Alan,

I recently figured out how to compile Vim on a Mac from source, so here is
the method I used. I too am fairly new at this, so if any Mac users can
improve on my instructions, feel free to do so.

I obtained the Vim sources through Subversion (I keep my source code
downloads in ~/Source). You may need to install a Subversion client on your
system to get this to work. Open Terminal and enter the following commands
(assuming ~/Source already exists):

  cd ~/Source
  svn co https://svn.sourceforge.net/svnroot/vim/vim7

You may get prompted to accept the certificate after the second command ...
I usually hit 't' to accept it temporarily. If all goes well, you should end
up with a new vim7 directory in ~/Source.

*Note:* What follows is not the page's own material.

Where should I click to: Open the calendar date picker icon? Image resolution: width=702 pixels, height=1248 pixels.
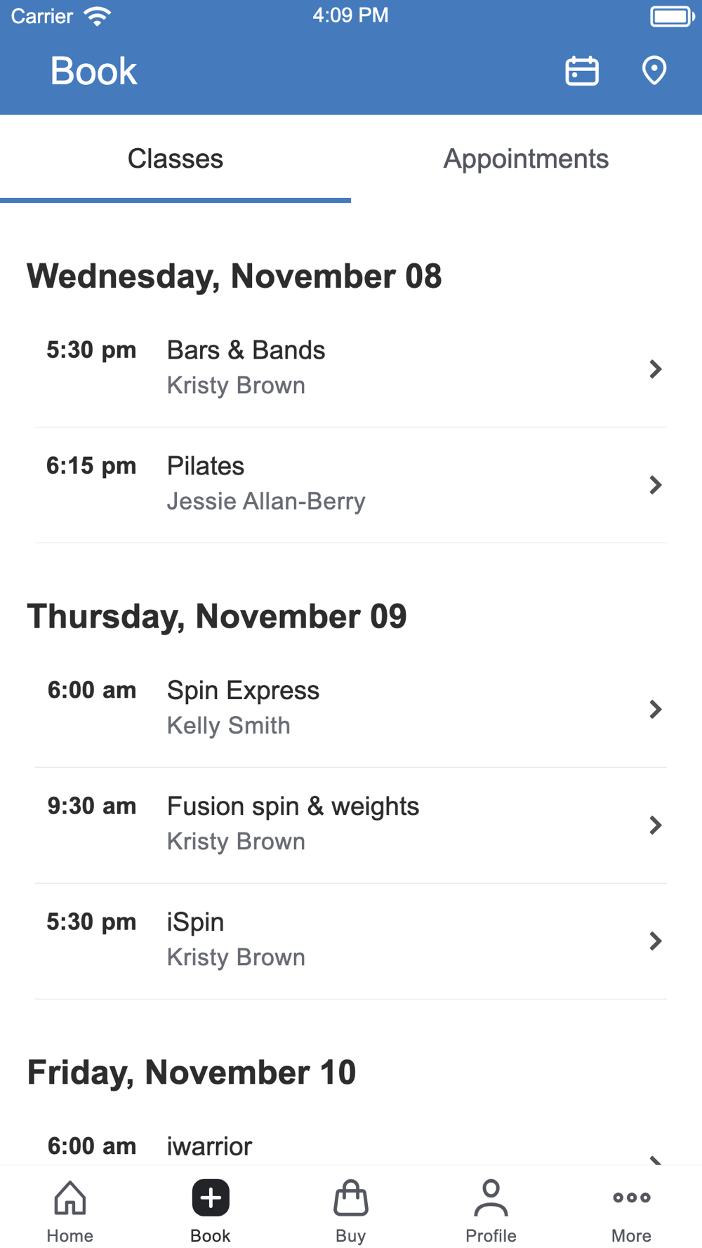pos(582,71)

I build Vim with Python and Ruby support and the huge feature set. You need
to have both languages installed on your system to build Vim this way. This
is what I would enter next:

  cd vim7/src
  ./configure --enable-pythoninterp --enable-rubyinterp --with-features=huge
  make
  make test

If you don't need support for Python and Ruby, just omit those options from
the ./configure line above. If you need support for other languages like
Perl, see the Makefile in the vim7/src directory for additional options.

If all goes well at this point, you can enter the following command to
install Vim in the /Applications folder:

  make install

This should move Vim.app to /Applications, and you can launch it from there.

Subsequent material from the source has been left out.